Go through the entries below and print, exactly, the lines starting at the one with "Given: Select the" and ending at the one with "877x493 pixels.", keeping both ends and no others.

THE INPUT Block Start

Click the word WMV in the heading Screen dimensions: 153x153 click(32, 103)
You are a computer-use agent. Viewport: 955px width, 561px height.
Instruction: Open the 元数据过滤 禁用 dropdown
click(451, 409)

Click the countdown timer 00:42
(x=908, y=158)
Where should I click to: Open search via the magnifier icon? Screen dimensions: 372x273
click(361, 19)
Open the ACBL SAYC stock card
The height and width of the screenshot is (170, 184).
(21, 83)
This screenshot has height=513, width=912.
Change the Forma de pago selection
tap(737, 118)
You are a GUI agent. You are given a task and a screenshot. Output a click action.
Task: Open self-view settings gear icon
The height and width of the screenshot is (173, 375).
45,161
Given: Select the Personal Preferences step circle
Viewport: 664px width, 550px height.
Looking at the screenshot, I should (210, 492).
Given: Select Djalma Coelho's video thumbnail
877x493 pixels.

THE INPUT Block End
THE INPUT Block Start

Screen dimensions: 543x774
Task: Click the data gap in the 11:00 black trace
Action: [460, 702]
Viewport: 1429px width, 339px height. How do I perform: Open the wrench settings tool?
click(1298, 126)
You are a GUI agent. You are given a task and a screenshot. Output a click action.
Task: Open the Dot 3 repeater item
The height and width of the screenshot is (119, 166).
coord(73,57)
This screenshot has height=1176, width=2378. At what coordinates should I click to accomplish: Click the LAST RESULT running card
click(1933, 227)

THE INPUT Block End

▶ _COMPLETED EXERCISE_
Given: Select the Personal Preferences step circle
Viewport: 664px width, 550px height.
Looking at the screenshot, I should (210, 492).
Given: Select Djalma Coelho's video thumbnail
877x493 pixels.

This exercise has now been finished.